[指示内容] 以下にある、椿大神社から入道ヶ岳の北尾根コースを登る記録の抜粋文を、一字一句変えずに全文繰り返すこと。

[抜粋文]
----

神社の手前500メートルぐらいにある第三駐車場(無料)が登山者用にあてがわれている。

8:35 椿大神社(登山開始)
ちゃんと調べて来なかったけど、椿大神社(つばきおおかみやしろ)は伊勢国の一之宮らしい。
一之宮とは、その地域で最も格式の高い神社のことであるが、そしたら伊勢神宮ではないの?
と思ったら、お伊勢さんは別格扱いで、諸国の神社とは同列には並ばないみたい。


入道ヶ岳は山そのものが御神体なので、登山前にしっかりお参りをするべき。
朝の空気が清々しく、とても神聖な雰囲気のある境内だった。


杉並木を抜けると現れる本殿は、さすがに立派である。
心穏やかに登山の安全を祈願。


神社の境内を出て車道を少し歩くと、右手に愛宕社への石段が登っていく。
ここが北尾根コースの登り口となる。


この石段がなかなかの強者…。上に行くほど、斜度がきつくなる。
ちなみに、下山時に気づいたのだけど、石段の鳥居を少し過ぎた先につづら折りの迂回路があった。
距離は長いだろうが、そちらを使えばちょっとは楽なのかも知れない。


10分弱、石段を喘ぎ登って愛宕社。ここにも小さなお社が祀られている。
この先は普通の登山道になる。


北尾根コースは何度かアップダウンがあって、なかなか登り応えあり。
道標は番号(北の頭が10番)が付いていて、いい目安になる。

----

[データ内容]

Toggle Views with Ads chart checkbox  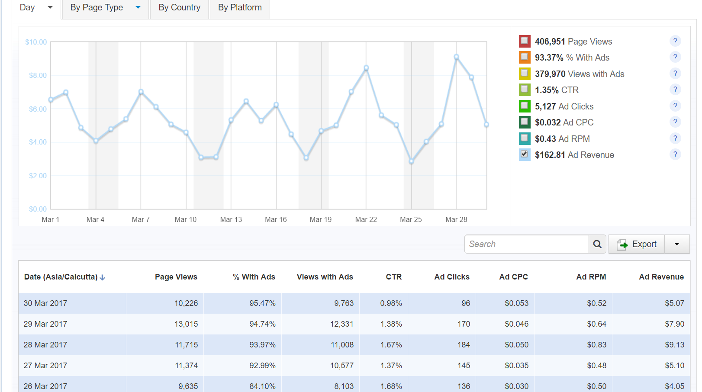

----

[結果]
神社の手前500メートルぐらいにある第三駐車場(無料)が登山者用にあてがわれている。

8:35 椿大神社(登山開始)
ちゃんと調べて来なかったけど、椿大神社(つばきおおかみやしろ)は伊勢国の一之宮らしい。
一之宮とは、その地域で最も格式の高い神社のことであるが、そしたら伊勢神宮ではないの?
と思ったら、お伊勢さんは別格扱いで、諸国の神社とは同列には並ばないみたい。


入道ヶ岳は山そのものが御神体なので、登山前にしっかりお参りをするべき。
朝の空気が清々しく、とても神聖な雰囲気のある境内だった。


杉並木を抜けると現れる本殿は、さすがに立派である。
心穏やかに登山の安全を祈願。


神社の境内を出て車道を少し歩くと、右手に愛宕社への石段が登っていく。
ここが北尾根コースの登り口となる。


この石段がなかなかの強者…。上に行くほど、斜度がきつくなる。
ちなみに、下山時に気づいたのだけど、石段の鳥居を少し過ぎた先につづら折りの迂回路があった。
距離は長いだろうが、そちらを使えばちょっとは楽なのかも知れない。


10分弱、石段を喘ぎ登って愛宕社。ここにも小さなお社が祀られている。
この先は普通の登山道になる。


北尾根コースは何度かアップダウンがあって、なかなか登り応えあり。
道標は番号(北の頭が10番)が付いていて、いい目安になる。